J'ai l'impression que lorsque des cinéastes japonais s'emparent d'un genre très américanisant ici le film de complot, ça donne souvent des œuvres ambivalentes qui n'empruntent jamais un chemin typique, le cheminement est très bancal et pourtant j'en ressors comme si je venais de visionner un film plutôt unique en son genre où les défauts sont facilement gommables tant les cinéastes sont à fond dans leur projet et ont ce désire de déployer une nouvelle variation autour de thèmes maintes fois traités.
Je ne généralise pas mais je me suis fais cette remarque des quelques films avec un sujet ultra populaire que j'ai visionnés comme un complot fomenter par des membres du gouvernements, le voyage dans le temps ou encore la mort qui donne la possibilité au protagoniste de revenir sur ses choix passés.
Premièrement celui-ci se distingue par l'incertitude de cette machination et de placer un quidam comme victime de celle-ci. Tu ne peux pas faire plus tendu puisque le gars est aux prises d'évènements qui le dépassent, une forme de déterminisme de ses actions passées et en plus de ça le pauvre gars n'a pas d'autres moyens que de courir, c'est tout, courir pour sa survie pendant 45 minutes, bordel c'est l'antithèse d'un traitement spectaculaire sous forme de vendetta à la Europacorp.

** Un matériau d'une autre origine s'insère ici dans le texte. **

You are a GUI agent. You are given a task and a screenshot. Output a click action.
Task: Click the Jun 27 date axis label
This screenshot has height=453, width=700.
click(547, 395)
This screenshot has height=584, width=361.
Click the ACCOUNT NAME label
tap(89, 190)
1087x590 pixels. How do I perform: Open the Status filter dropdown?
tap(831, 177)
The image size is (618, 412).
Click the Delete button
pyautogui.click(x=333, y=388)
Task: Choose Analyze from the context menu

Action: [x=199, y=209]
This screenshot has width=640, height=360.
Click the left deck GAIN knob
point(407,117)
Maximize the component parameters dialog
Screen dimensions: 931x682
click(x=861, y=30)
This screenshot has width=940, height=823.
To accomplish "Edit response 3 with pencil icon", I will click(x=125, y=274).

Cette grande métropole de Sendai est le lieu idéale pour la course folle du personnage et surtout le cinéaste sait comment mettre en scène ses grands méchants : en plus d'avoir des gueules peu recommandables (je veux dire Teruyuki Kagawa de base a un faciès monstrueux, il ne lui en faut pas beaucoup pour être menaçant) et par certaines habitudes qui les définissent au premier coup d'oeil comme le casque anti-bruit du sous fifre, sa façon de se déplacer ou de sourire, son professionnalisme sadique (il pourrait sortir tout droit d'un manga, franchement il est flippant je trouve), le type a compris comment introduire et iconiser ses méchants comme a pu le faire les deux Coen avec Chigurh par exemple; la séquence dans la voiture en pleine nuit et très réussie elle aussi.
Et secondo après 45 minutes sous tension c'est comme si Yoshihiro Nakamura avait joué toutes ces cartes et qu'il ne lui restait plus que déployer le reste de son intrigue à travers ses personnages secondaires.
Je l'ai trouvé très belle cette seconde partie mais en même temps il faut réussir à laisser son incrédulité de côté parce que sinon les plus pragmatiques vont se tirer les cheveux et finir chauve à la fin du film.
C'est comme si le réalisateur avait privilégié le fond au détriment de la forme (quand je dis forme je veux parler des actions concrètes, de la considération du temps et de l'espace etc...) et préfère célébrer la confiance dont témoigne chacun des personnages au protagoniste : une ode à l'amitié et une façon peu commune pour un héro de se sortir de cette spirale en comptant uniquement sur les autres.
Comment croire à cette intrigue avec la batterie de voiture? Une femme qui sait changer une batterie sérieusement ? Comment croire que les deux temporalités finissent par ce rejoindre en ce lieu précis, à ce moment précis ? Comment croire à cette mère de famille capable de prendre des risques avec sa fille pour une autre personne ?
Quid de ce tueur en série qui se révèle être un gars tout à fait recommandable ? etc...
L'ensemble est aussi imprévisible qu'improbable mais le déterminisme de cette première partie se transforme en une détermination exacerbée franche et très touchante (le père à la TV sans déconner c'est surréaliste un discours pareil mais en même temps c'est vachement beau...).
C'est blindé de défauts surtout scénaristiques (que l'homme au pompe finisse comme c'est pas possible...) mais Golden Slumber c'est un grand mélange d'éléments disparates et qui fonctionne malgré tout parce que tout cette seconde partie est d'une sincérité désarmante mais vraiment...
La scène entre le Aoyagi et la pop star est trop cool!